Nieto recalls that the first wind project in Oaxaca was established by development banks exclusively. The situation has changed over time and now private banks are becoming increasingly involved in this sector. Commercial banks are getting more comfortable with taking the risks on projects with experienced developers and promising off-takers, a road that NAFINSA paved several years ago. This kind of competition does not raise any red flags for Nieto, as he believes that his bank’s role is not just to facilitate the entry of other financing institutions, but also to promote business generation.
NAFINSA, says Nieto, currently has a positive working relationship with commercial banks when it comes to financing renewable energy projects. “We started off with single off-takers, and then we began working with multiple off-takers. Now we are starting with lower tier companies on smaller contracts, but these pay higher tariffs, which allow for a different kind of project evaluation,” Nieto comments.

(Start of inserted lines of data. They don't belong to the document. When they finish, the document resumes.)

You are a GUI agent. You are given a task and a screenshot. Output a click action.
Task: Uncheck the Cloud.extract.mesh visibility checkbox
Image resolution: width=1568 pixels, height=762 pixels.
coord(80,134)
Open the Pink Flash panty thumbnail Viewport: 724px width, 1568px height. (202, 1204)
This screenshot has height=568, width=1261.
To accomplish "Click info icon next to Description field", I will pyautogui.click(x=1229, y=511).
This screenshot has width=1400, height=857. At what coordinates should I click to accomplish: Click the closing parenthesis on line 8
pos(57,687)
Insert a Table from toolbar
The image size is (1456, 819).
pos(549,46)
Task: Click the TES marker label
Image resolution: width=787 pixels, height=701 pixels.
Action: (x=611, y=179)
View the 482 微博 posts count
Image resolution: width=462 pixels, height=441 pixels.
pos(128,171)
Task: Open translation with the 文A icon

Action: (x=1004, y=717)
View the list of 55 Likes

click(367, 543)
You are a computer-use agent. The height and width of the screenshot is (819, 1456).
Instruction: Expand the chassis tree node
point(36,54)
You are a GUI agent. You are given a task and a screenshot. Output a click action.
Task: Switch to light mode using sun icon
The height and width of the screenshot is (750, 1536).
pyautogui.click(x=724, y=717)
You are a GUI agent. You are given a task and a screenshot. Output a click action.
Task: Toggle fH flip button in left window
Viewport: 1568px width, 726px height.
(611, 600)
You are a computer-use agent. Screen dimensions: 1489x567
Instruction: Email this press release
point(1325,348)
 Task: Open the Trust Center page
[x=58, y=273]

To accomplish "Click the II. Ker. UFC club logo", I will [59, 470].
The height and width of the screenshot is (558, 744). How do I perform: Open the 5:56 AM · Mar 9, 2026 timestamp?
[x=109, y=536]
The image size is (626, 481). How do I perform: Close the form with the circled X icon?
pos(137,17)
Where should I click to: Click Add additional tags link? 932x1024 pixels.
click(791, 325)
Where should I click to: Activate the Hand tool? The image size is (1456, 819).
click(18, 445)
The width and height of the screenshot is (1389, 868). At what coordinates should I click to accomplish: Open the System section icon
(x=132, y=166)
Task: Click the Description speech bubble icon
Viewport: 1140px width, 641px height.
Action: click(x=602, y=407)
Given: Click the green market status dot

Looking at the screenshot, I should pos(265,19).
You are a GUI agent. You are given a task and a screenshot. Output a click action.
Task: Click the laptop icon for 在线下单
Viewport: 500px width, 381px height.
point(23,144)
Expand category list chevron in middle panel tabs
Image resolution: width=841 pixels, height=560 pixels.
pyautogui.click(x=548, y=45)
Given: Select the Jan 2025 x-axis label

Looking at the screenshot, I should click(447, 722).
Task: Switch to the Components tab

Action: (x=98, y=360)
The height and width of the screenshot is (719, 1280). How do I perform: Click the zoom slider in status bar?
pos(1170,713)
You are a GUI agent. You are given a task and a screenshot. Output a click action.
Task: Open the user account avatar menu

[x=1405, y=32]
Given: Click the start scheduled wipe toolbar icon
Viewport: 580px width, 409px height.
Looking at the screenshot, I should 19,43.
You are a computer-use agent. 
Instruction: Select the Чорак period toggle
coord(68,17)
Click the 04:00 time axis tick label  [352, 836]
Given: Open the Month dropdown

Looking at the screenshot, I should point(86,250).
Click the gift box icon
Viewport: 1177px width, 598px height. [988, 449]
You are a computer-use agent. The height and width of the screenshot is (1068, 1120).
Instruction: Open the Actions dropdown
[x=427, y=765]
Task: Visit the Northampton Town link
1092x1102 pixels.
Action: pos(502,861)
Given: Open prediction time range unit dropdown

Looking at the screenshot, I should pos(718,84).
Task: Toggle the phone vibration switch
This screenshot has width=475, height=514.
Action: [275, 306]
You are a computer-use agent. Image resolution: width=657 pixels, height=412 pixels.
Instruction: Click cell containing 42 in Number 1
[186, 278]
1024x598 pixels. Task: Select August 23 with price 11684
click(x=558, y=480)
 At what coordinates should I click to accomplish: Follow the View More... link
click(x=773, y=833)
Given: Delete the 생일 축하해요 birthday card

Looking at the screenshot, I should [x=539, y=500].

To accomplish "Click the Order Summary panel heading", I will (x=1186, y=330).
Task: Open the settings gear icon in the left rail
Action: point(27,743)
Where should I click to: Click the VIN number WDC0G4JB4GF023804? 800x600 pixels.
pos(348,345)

He is sure that NAFINSA will eventually own a risk portfolio similar to the one the bank has with SMEs.
Nonetheless, Nieto claims NAFINSA is well-capitalized at the moment. “It is not a matter of how much capital NAFINSA has available; the bank has to be ready to finance projects at any given moment, since NAFINSA has to fund itself, which entails long-term difficulties. Therefore, the development bank tends to finance itself through multilateral organizations, as Nieto explains: “We can ask the IDB or the World Bank for money that we will subsequently lend.”
NAFINSA will be carrying out projects to enhance the market, such as bond markets, or taking portfolio risks in order to support the foreign banks that are willing to enter the country. Nieto claims these institutions trust NAFINSA and feel comfortable lending their resources due to the fact that a government development bank is involved in the projects. As a way to lure them to Mexico, NAFINSA provides funding in order to provide a peso denominated deal. Nieto says this is rather difficult to manage, but NAFINSA has found novel ways to implement this technique. It can be done by either funding the project with the bank’s guarantee, which takes on the risk while NAFINSA provides the financing, or by funding the bank, which consequently finances the project.
As time goes by, NAFINSA becomes more experienced in financing renewable energy projects. “It took us several months to evaluate ways of managing the first projects. Now, the process takes little time,” says Nieto. He claims that due diligence and authorization currently takes no longer than three months for clients with structured plans. Financing institutions like NAFINSA are still learning how to manage this sector, as Nieto explains, “Lending the money is just one part. There is an ongoing operation that needs to be mapped and replicated, resulting in an internal educational process.”